I feel for him. At the same time, he should have had thicker skin. He’s not a bad guy that we know of. He enjoys poetry and is poetry in motion on the gridiron of guts and glory. 

Just don’t jump in his grill and start mouthing off about how hurting his hamstring hamstrung your fantasy team, if you know what’s good for you. It’s the Sarah Palin syndrome in sports these days. Tony LaRussa and professionals of his ilk shouldn’t have rabbit ears. 

Ranting about fantasy football owners can’t do a player any good. Keeping quiet, staying focused and handling your business on the field can garner a player respect, though. So, I guess it depends on what is important to a player.

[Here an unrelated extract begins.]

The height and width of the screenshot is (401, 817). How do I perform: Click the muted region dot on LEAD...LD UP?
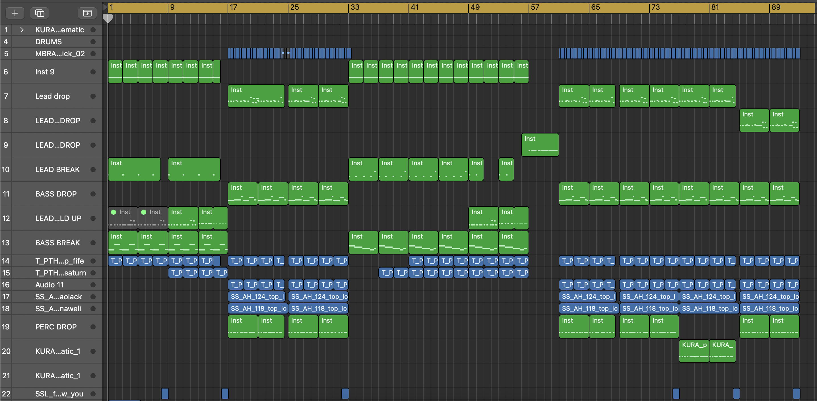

Disrespectful people, including strung out fantasy football’s loud-mouths, aren’t going anywhere any time soon. It’s almost to the point where if you don’t play, then you’re viewed as deviating from the norm. It was once, believe it or not, the other way around.

Football and gambling meet head up in fantasy football. Some leagues are worth relatively big money for the common owner. But, not all fantasy owners are strung out, and even the strung have rights. Fools are going to voice their opinions. It’s the American way.

The ultimate responsibility is on the player to not have rabbit ears. Like it or not, they set the tone for children who look up to them. Laughing idiot fans off is a much better way to handle the situation. 

Tweeting your frustrations is almost never good for an athlete because popularity wanes for truth-telling individuals. It’s often the way of a testy world.

I’ll leave you with this quote from yours truly: “The true test of a baller is he who holds his balls under pressure.”